[Schriftliche Aufgabe 1]
Beantworten Sie anhand des Textes zur Kopfhörer-Isolation:
(a) Welcher Kopfhörer lässt etwas weniger hochfrequente Transienten durch?
(b) Welche beiden Kopfhörer isolieren nach dem Text merklich besser als der MSR7?
(c) Woran liegt es, dass sich das Kabel nicht beliebig ersetzen lässt?

[Text]
# # #
Was die Isolation angeht, ergibt ein A/B-Vergleich mit dem MSR7 (mikrofonierte Aufnahme bei gleichem Ausgangspegel beider Kopfhörer) ein praktisch identisches Bleeding-Niveau. Die spektrale Verteilung ist insofern anders, als der Hi-X55 etwas weniger hochfrequente Transienten durchlässt, was ein geringfügiger Vorteil sein kann. Nach meiner Erfahrung isoliert der MSR7 (und damit wohl auch der Hi-X55) merklich schlechter als etwa der Studiostandard DT-770 von Beyerdynamic oder der sehr ähnliche SoundMagic HP150. Wem also Isolation wichtig ist – sei es für Aufnahmen oder den Einsatz unterwegs –, der sollte sich anderweitig umsehen. Ein mobiler Einsatz bietet sich auch wegen der Länge des mitgelieferten Kabels erst mal nicht an, und aufgrund des proprietären Drehverschlusses lässt sich das Kabel auch nicht beliebig ersetzen.
# # #
Gesammelte Dateneinträge:
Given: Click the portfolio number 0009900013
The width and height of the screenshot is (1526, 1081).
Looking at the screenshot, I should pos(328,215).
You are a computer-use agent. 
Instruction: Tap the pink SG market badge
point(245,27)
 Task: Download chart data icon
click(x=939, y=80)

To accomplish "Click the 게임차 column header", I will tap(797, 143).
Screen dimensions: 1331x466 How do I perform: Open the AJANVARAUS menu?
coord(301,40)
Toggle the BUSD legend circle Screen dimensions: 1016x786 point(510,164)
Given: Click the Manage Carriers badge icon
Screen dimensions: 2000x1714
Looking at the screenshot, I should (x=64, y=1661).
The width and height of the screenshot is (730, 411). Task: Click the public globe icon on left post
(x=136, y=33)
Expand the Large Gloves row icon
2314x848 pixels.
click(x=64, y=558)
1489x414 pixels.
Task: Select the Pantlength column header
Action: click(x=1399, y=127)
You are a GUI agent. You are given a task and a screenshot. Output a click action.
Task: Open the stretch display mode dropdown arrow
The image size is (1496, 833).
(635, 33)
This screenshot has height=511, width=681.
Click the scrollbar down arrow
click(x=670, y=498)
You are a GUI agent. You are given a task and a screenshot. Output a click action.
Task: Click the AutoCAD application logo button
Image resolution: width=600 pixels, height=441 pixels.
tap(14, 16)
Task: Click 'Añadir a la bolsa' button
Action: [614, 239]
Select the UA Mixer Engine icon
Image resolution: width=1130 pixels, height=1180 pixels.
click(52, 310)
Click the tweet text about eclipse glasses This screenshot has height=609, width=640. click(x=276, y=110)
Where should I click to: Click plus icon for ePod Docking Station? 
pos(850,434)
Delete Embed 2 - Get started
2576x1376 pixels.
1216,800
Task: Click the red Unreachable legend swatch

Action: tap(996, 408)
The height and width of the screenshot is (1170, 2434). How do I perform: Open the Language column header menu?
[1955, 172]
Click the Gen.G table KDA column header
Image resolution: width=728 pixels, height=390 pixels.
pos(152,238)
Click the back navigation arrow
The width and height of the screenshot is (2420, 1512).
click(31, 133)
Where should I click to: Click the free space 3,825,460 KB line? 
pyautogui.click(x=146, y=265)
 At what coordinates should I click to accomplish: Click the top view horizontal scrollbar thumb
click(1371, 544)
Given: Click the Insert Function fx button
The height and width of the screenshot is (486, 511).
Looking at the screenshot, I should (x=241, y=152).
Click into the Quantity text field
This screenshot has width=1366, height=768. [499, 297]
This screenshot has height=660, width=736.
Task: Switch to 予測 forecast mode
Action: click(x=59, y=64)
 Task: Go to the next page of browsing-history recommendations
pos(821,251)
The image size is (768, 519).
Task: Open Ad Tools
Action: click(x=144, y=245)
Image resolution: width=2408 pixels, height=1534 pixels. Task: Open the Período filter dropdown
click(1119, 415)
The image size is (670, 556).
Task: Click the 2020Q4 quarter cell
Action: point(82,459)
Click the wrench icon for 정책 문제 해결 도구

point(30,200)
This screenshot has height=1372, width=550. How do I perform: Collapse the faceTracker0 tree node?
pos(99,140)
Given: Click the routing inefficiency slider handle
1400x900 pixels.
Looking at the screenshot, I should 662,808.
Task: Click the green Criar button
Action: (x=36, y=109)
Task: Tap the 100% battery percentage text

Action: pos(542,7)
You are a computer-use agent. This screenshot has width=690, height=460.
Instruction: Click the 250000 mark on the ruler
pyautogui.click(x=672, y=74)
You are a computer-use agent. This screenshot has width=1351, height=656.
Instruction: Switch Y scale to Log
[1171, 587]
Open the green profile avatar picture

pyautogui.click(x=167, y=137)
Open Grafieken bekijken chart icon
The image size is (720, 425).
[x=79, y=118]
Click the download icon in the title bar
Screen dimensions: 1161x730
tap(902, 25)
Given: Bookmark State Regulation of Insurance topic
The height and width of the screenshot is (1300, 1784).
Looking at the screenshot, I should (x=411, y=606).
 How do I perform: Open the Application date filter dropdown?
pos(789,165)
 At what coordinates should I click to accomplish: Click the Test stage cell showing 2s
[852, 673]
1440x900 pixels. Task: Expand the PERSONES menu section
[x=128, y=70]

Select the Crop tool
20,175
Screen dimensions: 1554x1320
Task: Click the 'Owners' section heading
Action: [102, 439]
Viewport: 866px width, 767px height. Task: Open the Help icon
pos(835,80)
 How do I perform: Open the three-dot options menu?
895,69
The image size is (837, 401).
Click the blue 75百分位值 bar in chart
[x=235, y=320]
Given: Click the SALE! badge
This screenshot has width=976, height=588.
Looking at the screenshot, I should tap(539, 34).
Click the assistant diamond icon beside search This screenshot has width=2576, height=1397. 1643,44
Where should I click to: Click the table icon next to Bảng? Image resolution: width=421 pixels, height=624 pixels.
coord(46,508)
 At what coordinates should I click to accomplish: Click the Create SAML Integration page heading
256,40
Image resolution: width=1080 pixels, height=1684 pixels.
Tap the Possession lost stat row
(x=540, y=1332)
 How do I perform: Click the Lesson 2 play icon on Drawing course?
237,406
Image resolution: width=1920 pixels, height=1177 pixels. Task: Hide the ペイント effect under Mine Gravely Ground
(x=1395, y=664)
# # #
[Schriftliche Aufgabe 2] Tauschen Sie in den Zeilen von der Zeile mit „Viewport: 866px width, 767px“ bis hinunter zur Zeile mit „[x=235, y=320]“, beide eingeschlossen, „Open“ gegen „Select“ aus. Geben Sie nur diese Zeilen wieder, sonst unverändert.

[Vollständige Lösung 1]
(a) Der Hi-X55.
(b) Der DT-770 von Beyerdynamic und der SoundMagic HP150.
(c) Am proprietären Drehverschluss.

[Vollständige Lösung 2]
Viewport: 866px width, 767px height. Task: Select the Help icon
pos(835,80)
 How do I perform: Select the three-dot options menu?
895,69
The image size is (837, 401).
Click the blue 75百分位值 bar in chart
[x=235, y=320]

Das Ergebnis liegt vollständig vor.